■ **EXERCISE**
Write out exactly the lines from the one holding "Bandi di gara e contratti (1176, 295)" to the last line of the entries, both ends included and nothing else, without the pictures.

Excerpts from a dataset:
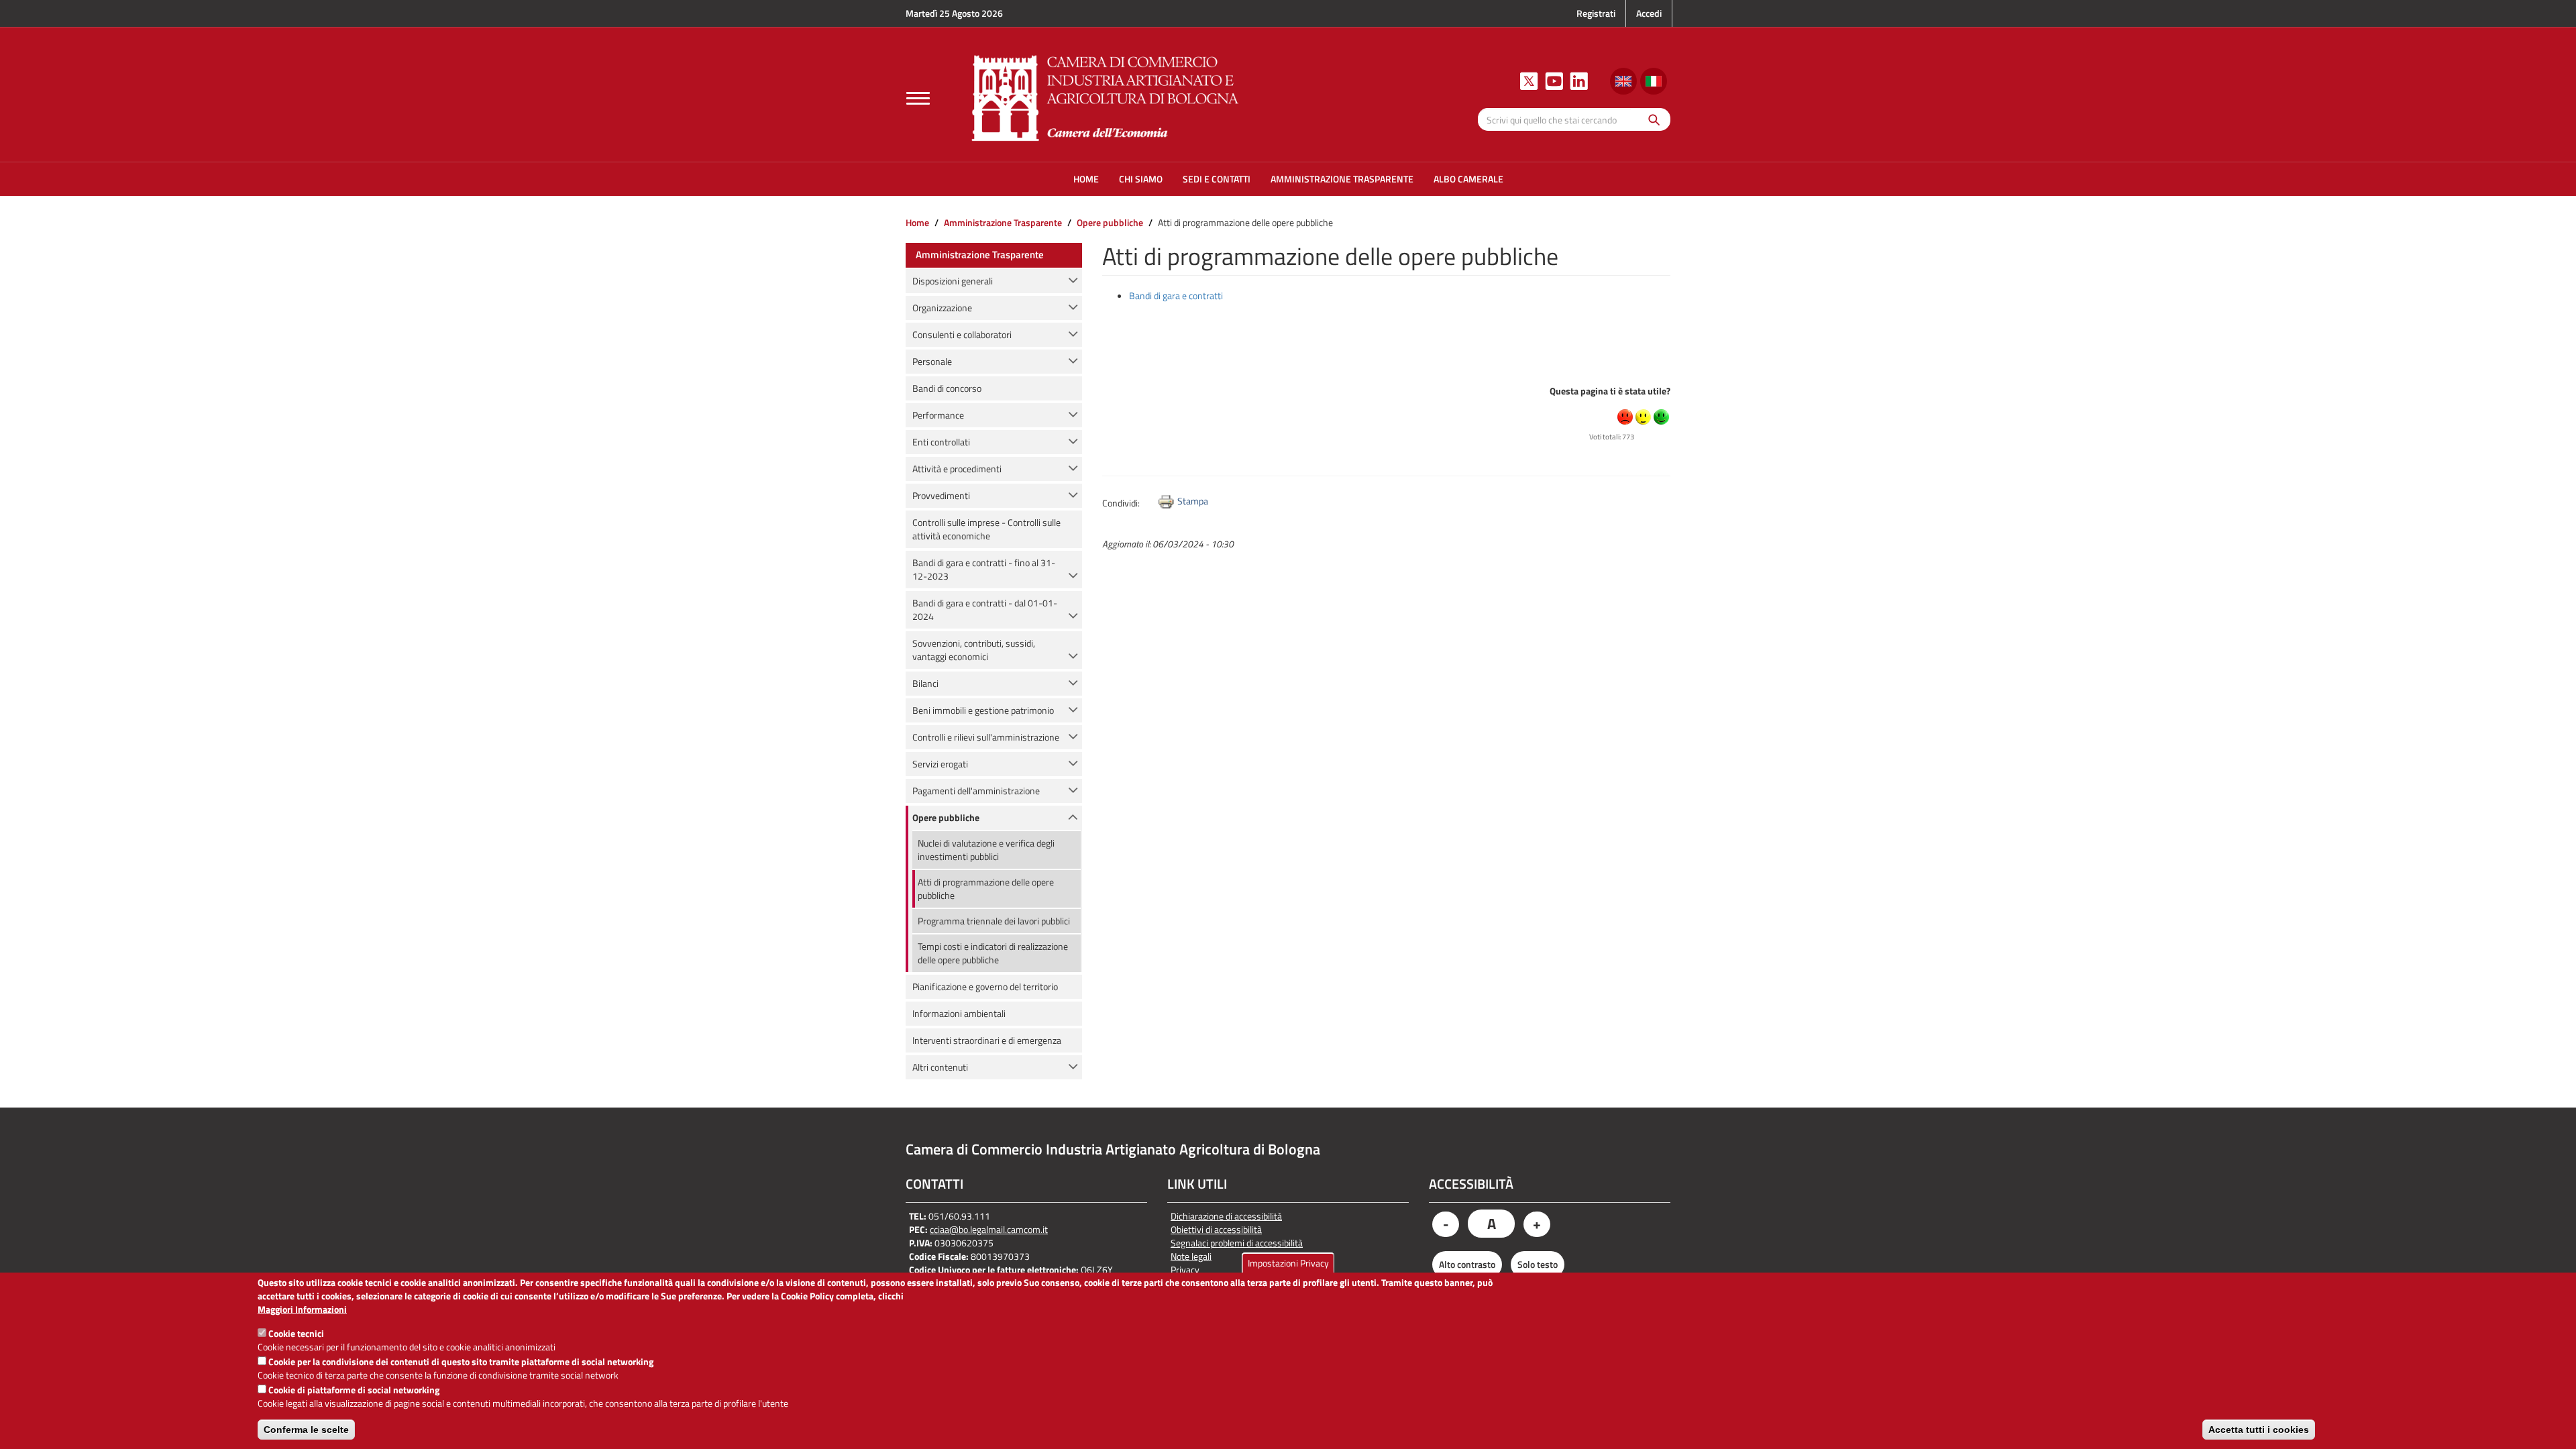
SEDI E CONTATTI (1216, 179)
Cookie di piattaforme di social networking (353, 1390)
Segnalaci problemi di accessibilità (1237, 1243)
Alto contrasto (1467, 1264)
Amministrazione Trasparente (1003, 222)
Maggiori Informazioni (302, 1309)
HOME (1086, 179)
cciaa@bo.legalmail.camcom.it (989, 1229)
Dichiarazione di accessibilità (1226, 1216)
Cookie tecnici (296, 1333)
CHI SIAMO (1141, 179)
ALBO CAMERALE (1468, 179)
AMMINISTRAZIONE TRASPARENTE (1342, 179)
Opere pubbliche (1110, 222)
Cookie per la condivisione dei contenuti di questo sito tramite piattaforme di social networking (460, 1361)
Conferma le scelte (306, 1429)
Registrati (1595, 13)
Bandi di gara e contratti (1176, 295)
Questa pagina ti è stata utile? (1610, 391)
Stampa (1192, 501)
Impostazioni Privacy (1288, 1263)
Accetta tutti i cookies (2258, 1429)
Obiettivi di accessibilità (1216, 1229)
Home (917, 222)
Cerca (1651, 119)
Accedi (1649, 13)
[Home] (1105, 96)
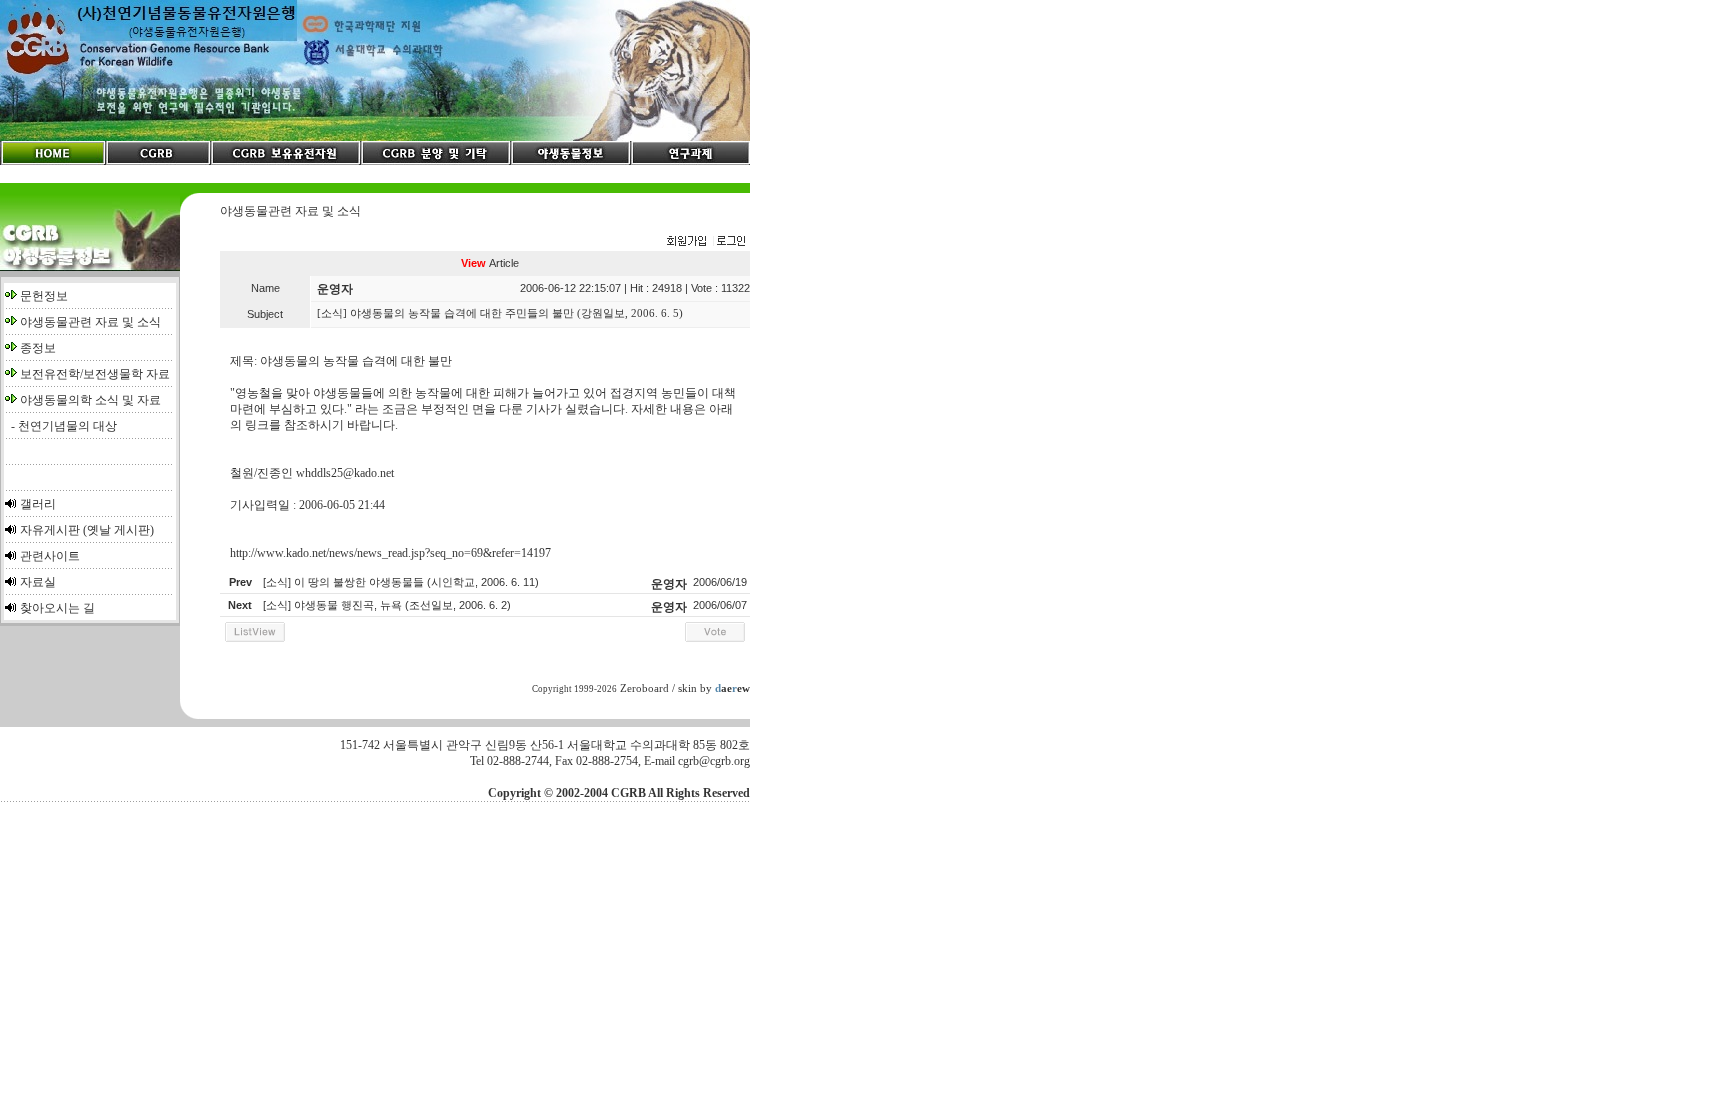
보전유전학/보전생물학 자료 (95, 374)
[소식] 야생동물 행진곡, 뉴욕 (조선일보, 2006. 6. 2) (387, 605)
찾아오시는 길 (57, 608)
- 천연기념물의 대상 (61, 426)
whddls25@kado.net (345, 473)
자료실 (38, 582)
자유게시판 (50, 530)
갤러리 (38, 504)
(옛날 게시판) (118, 530)
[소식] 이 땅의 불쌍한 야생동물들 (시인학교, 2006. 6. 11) (401, 582)
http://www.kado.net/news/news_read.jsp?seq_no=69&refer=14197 (390, 553)
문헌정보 (44, 296)
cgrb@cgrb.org (714, 761)
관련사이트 (50, 556)
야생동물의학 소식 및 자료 (90, 400)
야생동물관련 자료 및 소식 (90, 322)
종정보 (38, 348)
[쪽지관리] (706, 242)
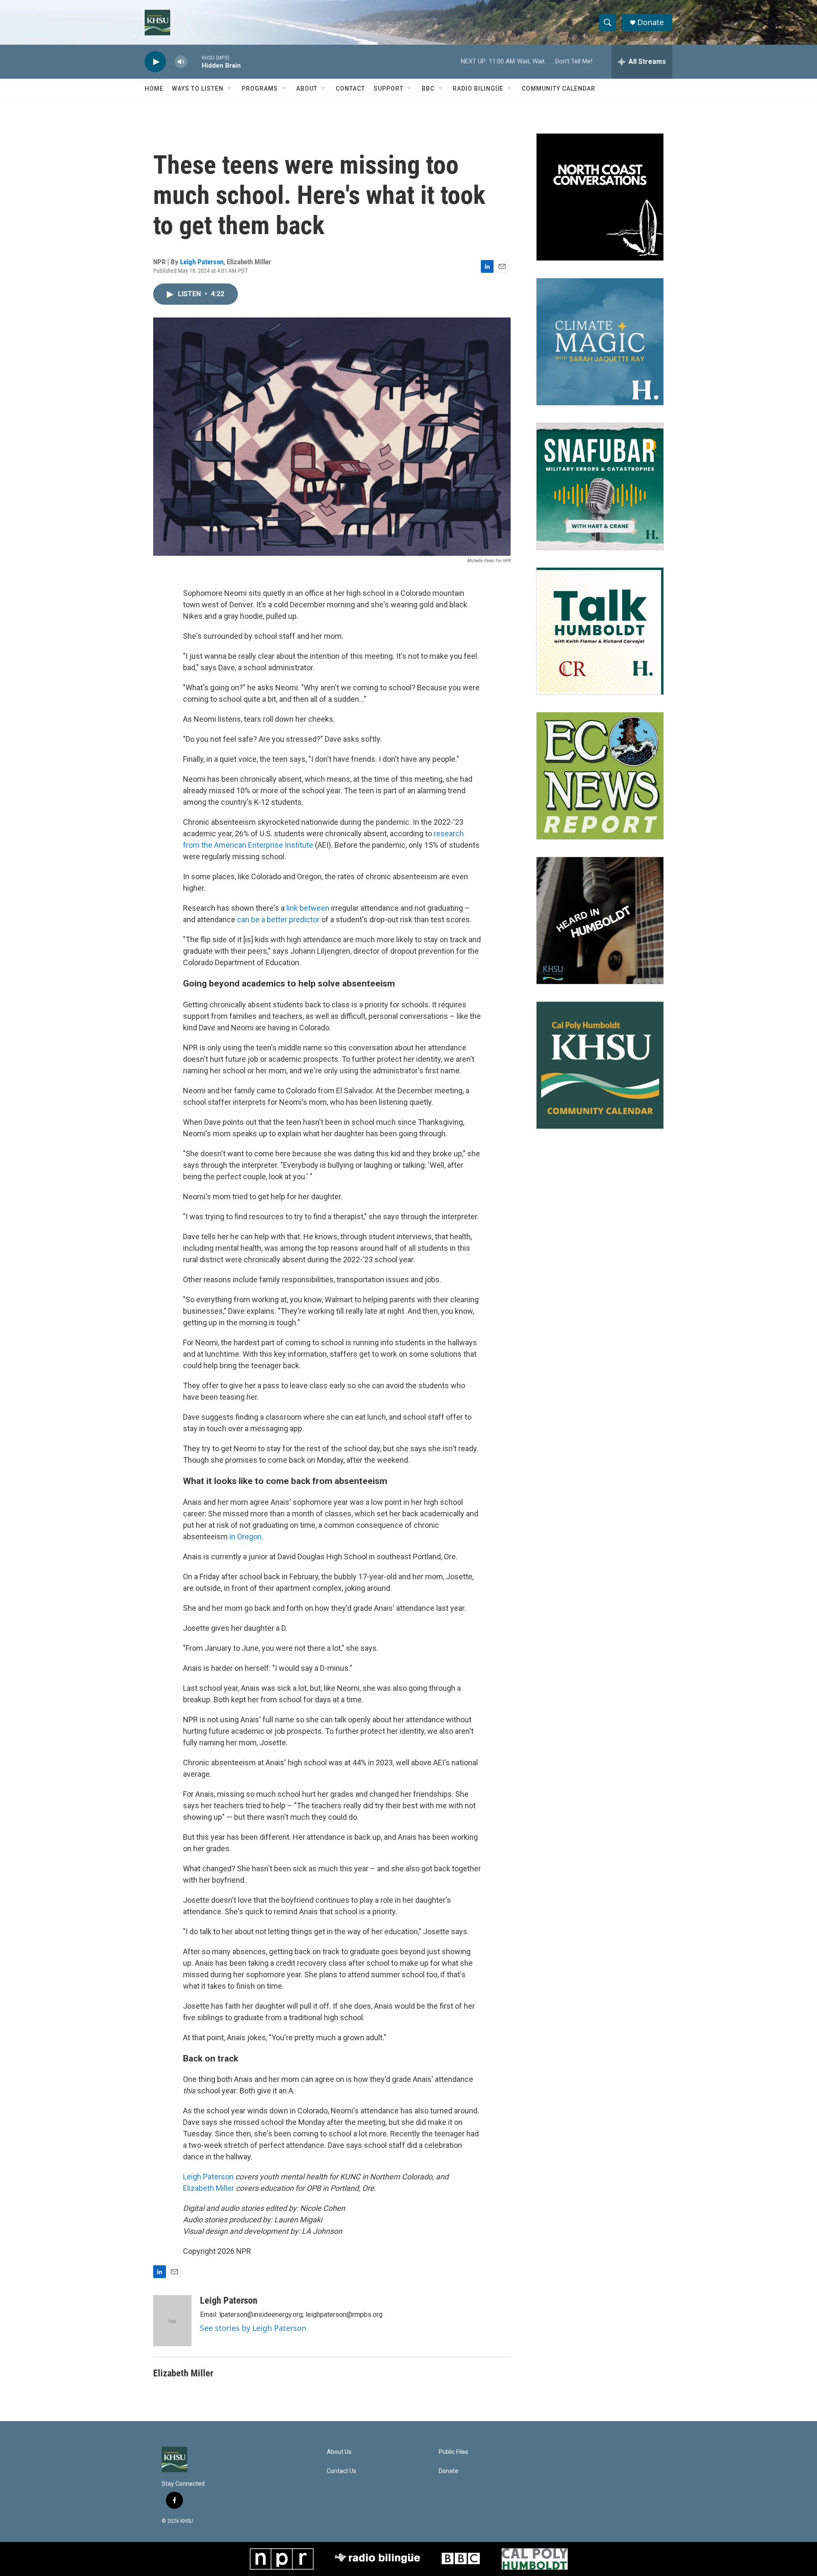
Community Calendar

■ **THE ANSWER**
Bandi di gara e contratti (1176, 295)
Questa pagina ti è stata utile? (1610, 391)
Stampa (1192, 501)
Impostazioni Privacy (1288, 1263)
Accetta tutti i cookies (2258, 1429)
Obiettivi di accessibilità (1216, 1229)
Home (917, 222)
Cerca (1651, 119)
Accedi (1649, 13)
[Home] (1105, 96)
보전유전학/보전생물학 자료 (95, 374)
[소식] 야생동물 행진곡, 뉴욕 (조선일보, 2006. 6. 2) (387, 605)
찾아오시는 길 (57, 608)
- 천연기념물의 대상 (61, 426)
whddls25@kado.net (345, 473)
자료실 (38, 582)
자유게시판 (50, 530)
갤러리 (38, 504)
(옛날 게시판) (118, 530)
[소식] 이 땅의 불쌍한 야생동물들 (시인학교, 2006. 6. 11) (401, 582)
http://www.kado.net/news/news_read.jsp?seq_no=69&refer=14197 (390, 553)
문헌정보 (44, 296)
cgrb@cgrb.org (714, 761)
관련사이트 (50, 556)
야생동물의학 소식 및 자료 (90, 400)
야생동물관련 자료 및 소식 (90, 322)
종정보 (38, 348)
[쪽지관리] (706, 242)
Community Calendar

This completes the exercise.